▸ EXTRACTED RECORDS:
════════
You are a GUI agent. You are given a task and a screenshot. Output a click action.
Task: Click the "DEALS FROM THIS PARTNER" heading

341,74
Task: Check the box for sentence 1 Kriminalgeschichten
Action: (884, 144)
════════
▸ WHAT YOU NEED TO DO: The output should match the records above exactly, line for line.

▸ REPLY:
You are a GUI agent. You are given a task and a screenshot. Output a click action.
Task: Click the "DEALS FROM THIS PARTNER" heading

341,74
Task: Check the box for sentence 1 Kriminalgeschichten
Action: (884, 144)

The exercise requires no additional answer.